The limited edition of the album also contained two extras:
- Liar (Video)
- When The Indians Cry (Video)

==Appearance in music games==
A shorter version of the songs "Liar", "Metal Queen" and "Tough Enough" were made playable in Drummania V2/GuitarFreaks V2/Dance Dance Revolution Ultramix 2. "Tough Enough" was also available to play on the arcade release of Dancing Stage Fusion.

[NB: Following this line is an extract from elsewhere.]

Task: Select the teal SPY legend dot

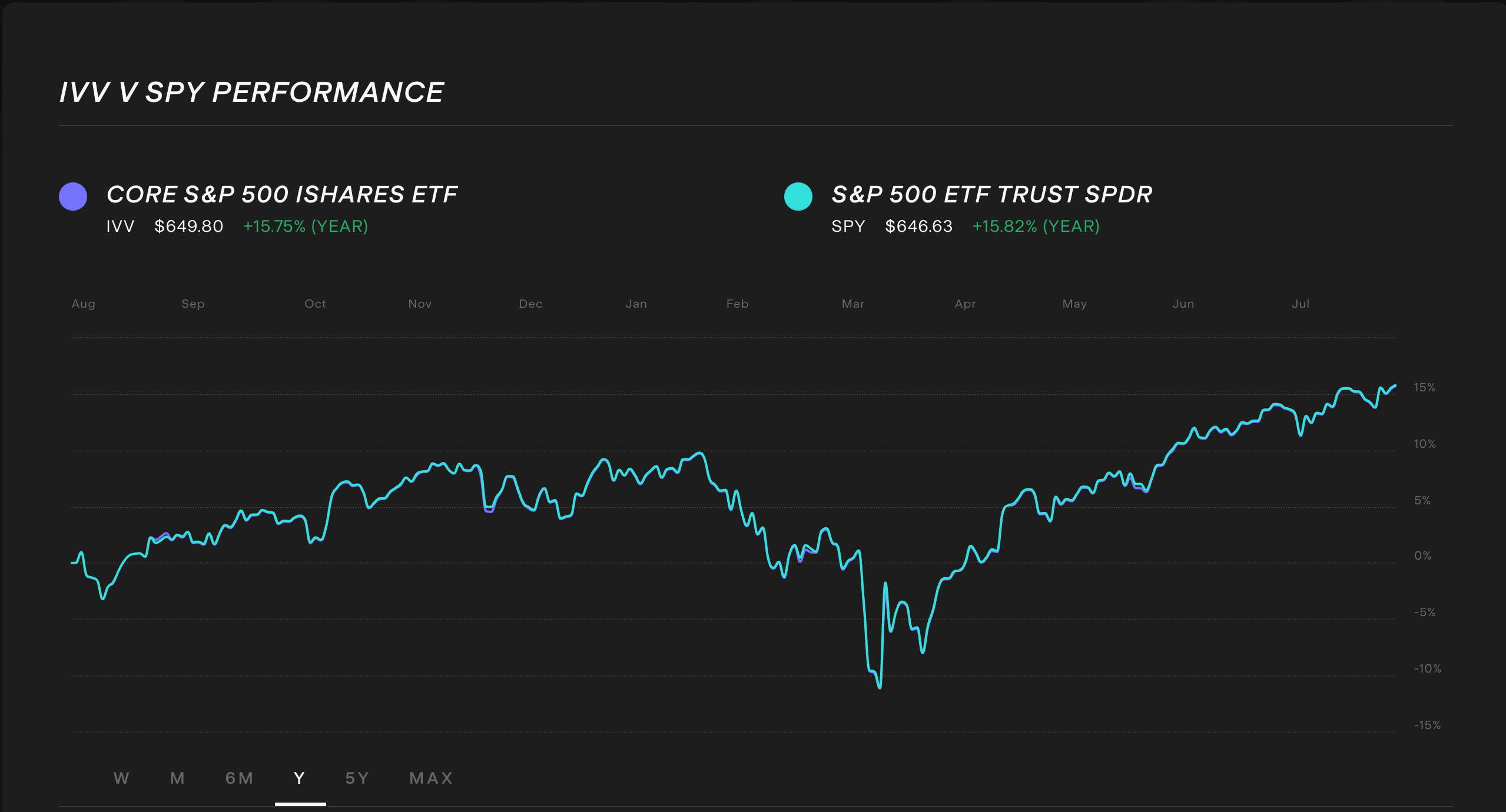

However, it was not included with the home release for PlayStation or PlayStation 2.

==Chart positions==
- Estonia – #1
- Germany – #3
- Austria – #4
- Switzerland – #14
- Czech Republic – #37
- Poland – #37

==Certifications==

Certifications for "Traces of Sadness"
| Region | Certification | Certified units/sales |
| Austria (IFPI Austria) | Gold | 15,000^{*} |
| Germany (BVMI) | Gold | 100,000^{^} |
^{*} Sales figures based on certification alone. ^{^} Shipments figures based on certification alone.